→ Given problem:
Please write out every item below word for word, leaving out the pictures.

→ Material provided:

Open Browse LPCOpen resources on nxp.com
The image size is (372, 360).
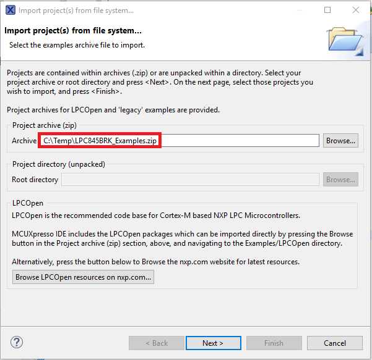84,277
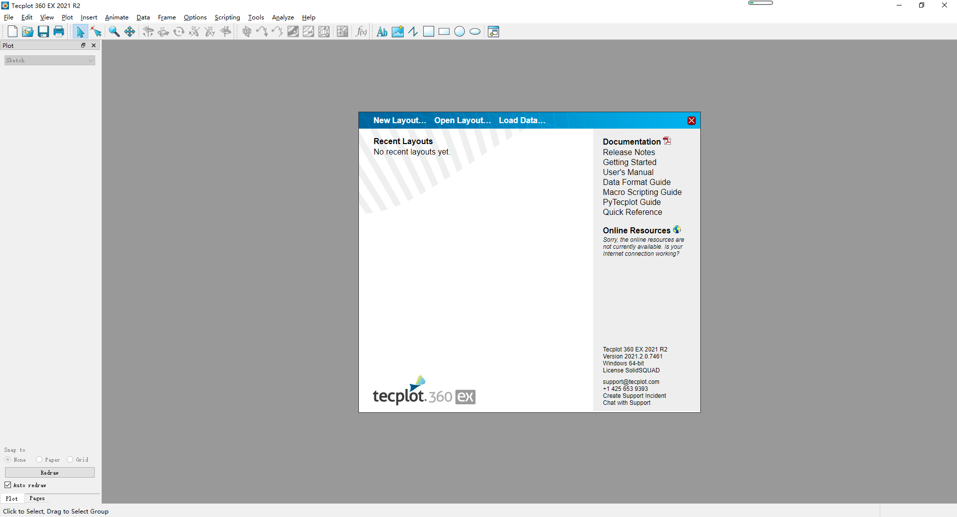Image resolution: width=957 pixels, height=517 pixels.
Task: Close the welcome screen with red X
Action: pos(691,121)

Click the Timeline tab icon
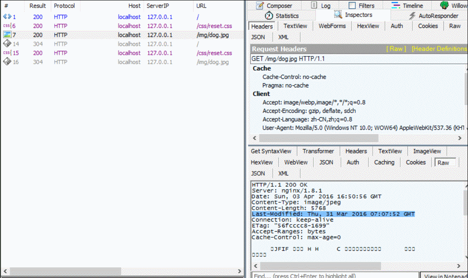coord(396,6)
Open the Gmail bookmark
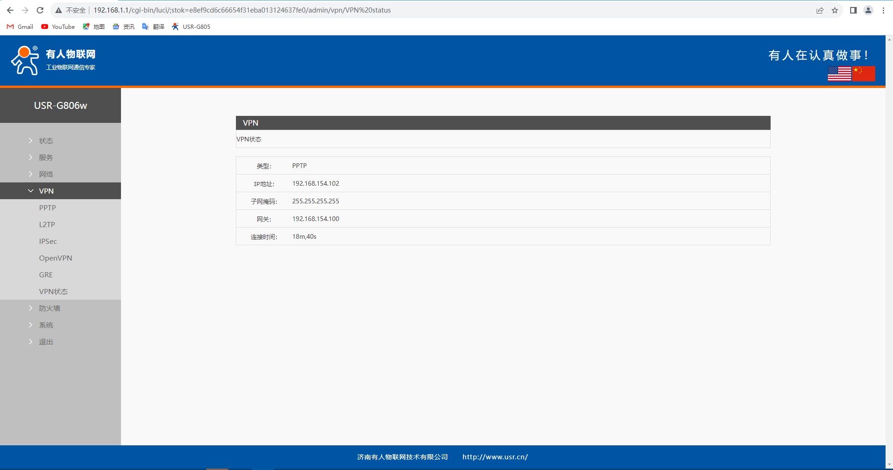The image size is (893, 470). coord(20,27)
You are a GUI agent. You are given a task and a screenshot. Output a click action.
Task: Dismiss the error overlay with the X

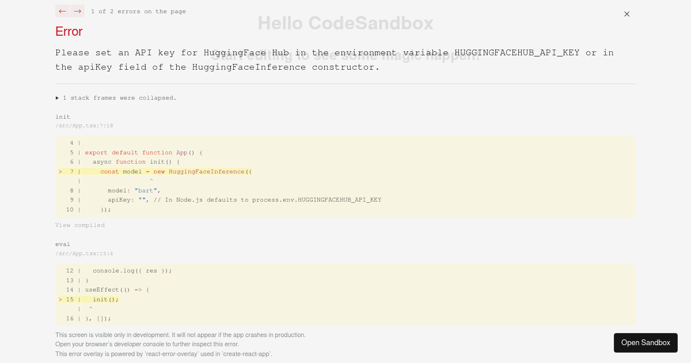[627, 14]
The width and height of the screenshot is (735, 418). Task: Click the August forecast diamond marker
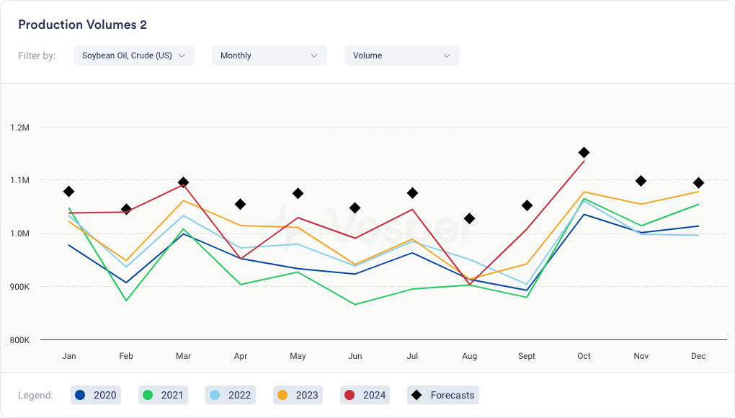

→ Solved exercise:
Open Browse LPCOpen resources on nxp.com
The image size is (372, 360).
84,277
Image resolution: width=957 pixels, height=517 pixels.
Task: Close the welcome screen with red X
Action: pos(691,121)

Click the Timeline tab icon
coord(396,6)
Open the Gmail bookmark
The image size is (893, 470). coord(20,27)
You are a GUI agent. You are given a task and a screenshot. Output a click action.
Task: Dismiss the error overlay with the X

[627, 14]
The width and height of the screenshot is (735, 418). Task: Click the August forecast diamond marker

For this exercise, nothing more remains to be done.